Well this happened to me recently. Not with a man, but with my novel we'll call "Pete." As I stare at the blinking curser ominously mocking me where Chapter 2 should have started,  it's time to face the truth.

Pete's not going to call.

I wasn't even supposed to be seeing anyone right now. Coming off a month-long writing intensive, I needed to focus on me by editing and polishing my newest completed work and putting my first manuscript on a hard-core word count fitness program. But there he was, every time I'd turn my night-light off to try to sleep or be stuck in traffic or pumping gas. Write me, Pete would whisper in that distressingly suave Latin accent of his. And the first scene WAS enticing. I'd seen it in my head so many times and talked myself out of writing it because writing a novel is hard work. Most of you reading this know first-hand.

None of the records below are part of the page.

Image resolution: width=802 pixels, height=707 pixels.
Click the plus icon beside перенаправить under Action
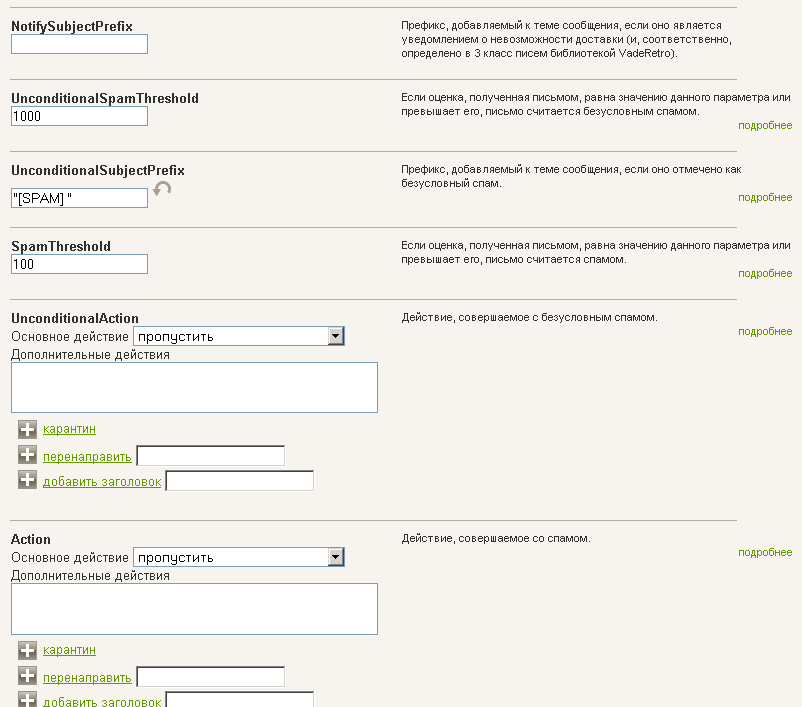coord(27,675)
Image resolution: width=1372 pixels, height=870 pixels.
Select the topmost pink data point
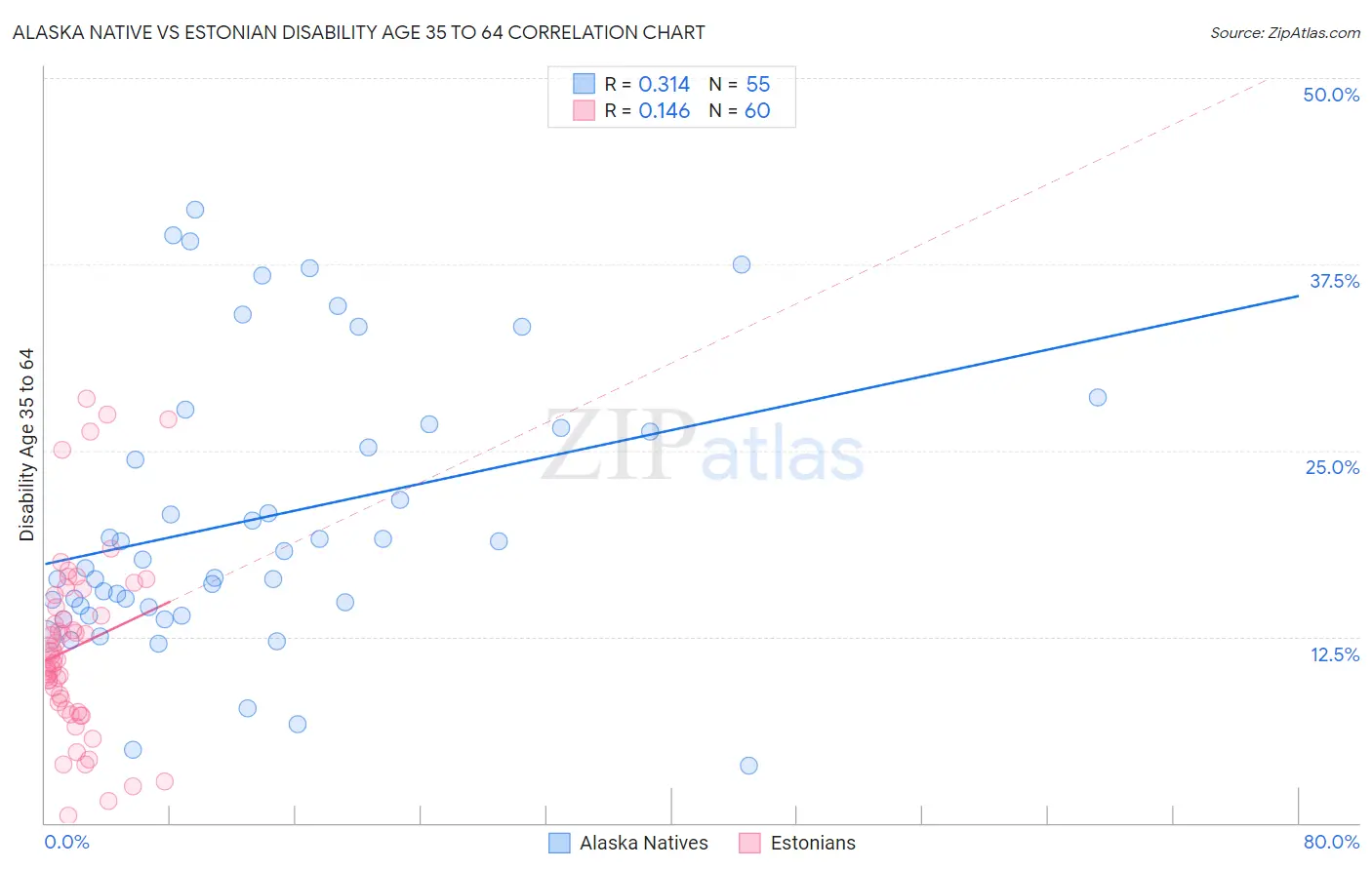coord(86,398)
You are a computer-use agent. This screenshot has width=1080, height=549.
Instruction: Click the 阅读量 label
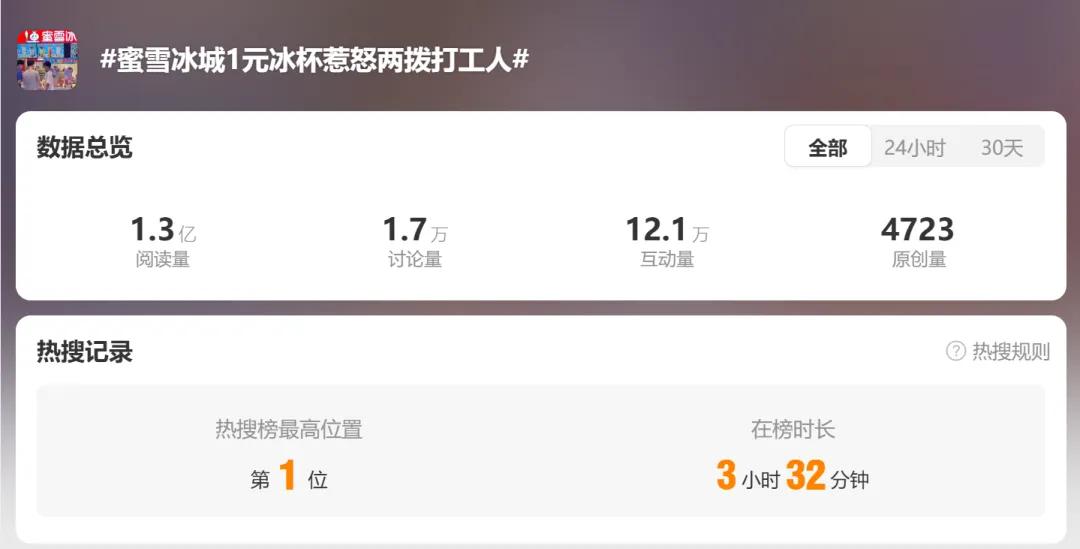163,260
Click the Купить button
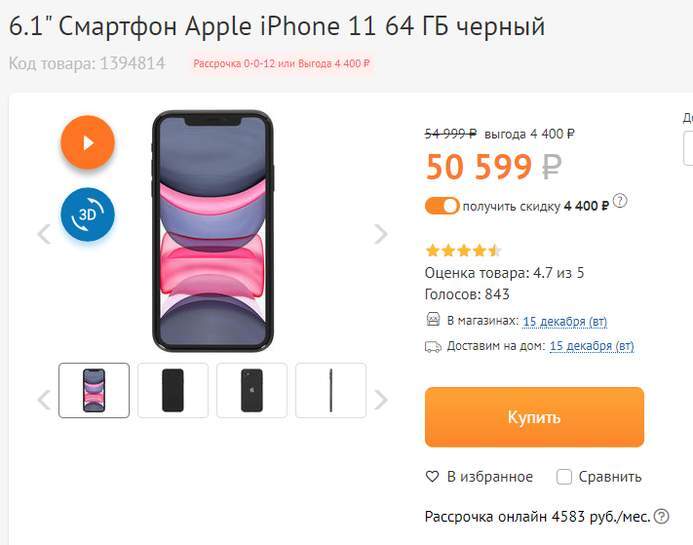693x545 pixels. (x=534, y=417)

Pete was convinced I was just playing hard to get, so he brought his A-game. And at three a.m. one morning, I gave in. I trekked to my office in my pajamas, opened a new Word document, and started the new novel. For the next three hours, Pete and I picked out where we were going to live, how many kids we were going to have, what their names were going to be. It took the form of setting, genre, and characters, but the point is, Pete made me promises. I believed him that this story was good enough to deserve hours and hours of crunches and a fresh lip and eyebrow wax that would be the research involved to set this story. (Because it's not set in first-century Rome.) So I wrote the first scene, and it was amazing.

But that's all there is. It's been days now, and the next scene won't come. I have a general sense of the middle and end and what was SUPPOSED to happen. After all, didn't we talk about this when we were flirting with each other at the red lights and the gas pump? But Pete's gone. He got what he wanted and left, and as the jilted author, I could force myself into seat of the pants rehab and not check myself out until I walked, talked, and breathed like a plotter, but that's not me. And I have to be me. Because if I force this story, my frustration will show up in the work and in my real life.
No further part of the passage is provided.